圖1 免疫熒光染色檢測各組患者LEC中αB-晶狀體蛋白表達(dá)(×400)

表2 四組患者LEC中αB-晶狀體蛋白表達(dá)比較

2.3 患者LEC中αB-晶狀體蛋白的相對表達(dá)量患者晶狀體前囊膜LEC中均存在不同程度的αB-晶狀體蛋白表達(dá)，顯示為相對分子質(zhì)量約22 000處的單一反應(yīng)條帶(圖2)。Western blot檢測結(jié)果顯示，NDM組、NDR組、NPDR組、PDR組患者LEC中αB-晶狀體蛋白的相對表達(dá)量差異有統(tǒng)計學(xué)意義(P<0.001)。NDR組與NDM組患者LEC中αB-晶狀體蛋白的相對表達(dá)量差異無統(tǒng)計學(xué)意義(P>0.05)；與NDM組、NDR組相比，NPDR組和PDR組患者LEC中αB-晶狀體蛋白的相對表達(dá)量均顯著升高，NPDR組患者LEC中αB-晶狀體蛋白的相對表達(dá)量均明顯高于NDM組和NDR組(t=-6.725,-5.785,均為P<0.05)；而PDR組患者LEC中αB-晶狀體蛋白的相對表達(dá)量均高于NDM組、NDR組、NPDR組，差異均有統(tǒng)計學(xué)意義(t=-12.348,-11.431,-5.130,均為P<0.05)(表2)。

圖2 Western blot檢測各組患者LEC中αB-晶狀體蛋白表達(dá)

3 討論

VEGF是目前所知最強(qiáng)的內(nèi)皮細(xì)胞選擇性促有絲分裂因子和血管生成因子，與DR新生血管形成聯(lián)系最緊密[1，14-15]。VEGF表達(dá)增加促使血管內(nèi)皮細(xì)胞增生，增加血管通透性，促進(jìn)新生血管形成[16]。臨床上廣泛應(yīng)用抗VEGF藥物來抑制新生血管形成，從而改善DR或減緩其病程進(jìn)展[6]。然而，抗VEGF藥物給患者帶來顯著療效的同時，亦給患者造成了極大的經(jīng)濟(jì)負(fù)擔(dān)和精神壓力，且最終無法避免患者永久性視力損失。αB-晶狀體蛋白是晶狀體中主要的蛋白成分之一，有體外研究發(fā)現(xiàn)其與眼內(nèi)新生血管形成有關(guān)[17-20]，然而尚未從臨床角度驗證αB-晶狀體蛋白與DR的關(guān)聯(lián)。故本研究通過檢測αB-晶狀體蛋白在不同階段DR患者LEC中的表達(dá)，探究其與DR的關(guān)系，試圖從臨床角度補(bǔ)充說明αB-晶狀體蛋白與視網(wǎng)膜脈絡(luò)膜新生血管的關(guān)聯(lián)。

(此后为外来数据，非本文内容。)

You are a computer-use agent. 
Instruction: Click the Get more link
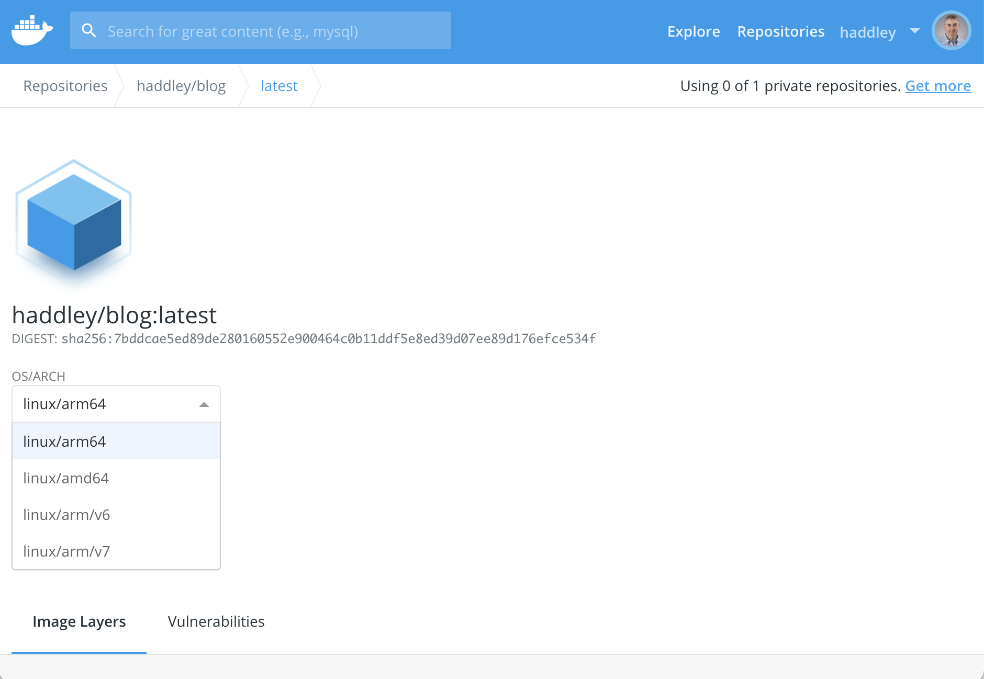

本研究探討了LEC中αB-晶狀體蛋白的表達(dá)與DR進(jìn)展相關(guān)性。免疫熒光染色結(jié)果顯示，αB-晶狀體蛋白的免疫活性表達(dá)于整個LEC(細(xì)胞核和細(xì)胞質(zhì))中，且兩者的熒光表達(dá)強(qiáng)度隨DR的加重顯著增強(qiáng)。但由于免疫熒光染色檢測技術(shù)的量化穩(wěn)定性欠佳，只可作為定性、定位的證據(jù)，所以我們并不能確定各組患者之間LEC中αB-晶狀體蛋白表達(dá)水平是否存在差異。進(jìn)一步的Western blot檢測了各組患者LEC中αB-晶狀體蛋白的相對表達(dá)量。結(jié)果表明，相較于NDM組和NDR組，NPDR組和PDR組患者LEC中αB-晶狀體蛋白的表達(dá)均顯著升高，且在PDR組患者LEC中表達(dá)保持較高水平(表2)。本研究發(fā)現(xiàn)，隨著DR的出現(xiàn)和進(jìn)展，患者LEC中αB-晶狀體蛋白表達(dá)上調(diào)，其作為VEGF的分子伴侶能更好地保護(hù)未折疊和聚合的VEGF，增強(qiáng)VEGF的作用，從而正反饋刺激血管內(nèi)皮細(xì)胞增生，促使眼內(nèi)新生血管生長，加速DR的發(fā)展。Kase等[19]利用氧誘導(dǎo)視網(wǎng)膜病變和脈絡(luò)膜新生血管的動物模型來研究αB-晶狀體蛋白在視網(wǎng)膜新生血管中的作用，結(jié)果顯示，與對照組相比，αB-晶狀體蛋白基因敲除小鼠眼內(nèi)血管生成減少53%。此外，有研究在低氧環(huán)境下培養(yǎng)的視網(wǎng)膜色素上皮細(xì)胞中的細(xì)胞質(zhì)和內(nèi)質(zhì)網(wǎng)發(fā)現(xiàn)，αB-晶狀體蛋白和VEGF共定位，αB-晶狀體蛋白具有與VEGF強(qiáng)烈相互作用的序列(ACD)，對ACD序列進(jìn)行分析，證實αB-晶狀體蛋白保護(hù)未折疊和聚合的VEGF就是通過此序列完成的[18]。由此可見，本研究與先前學(xué)者體外研究得出的結(jié)果基本一致。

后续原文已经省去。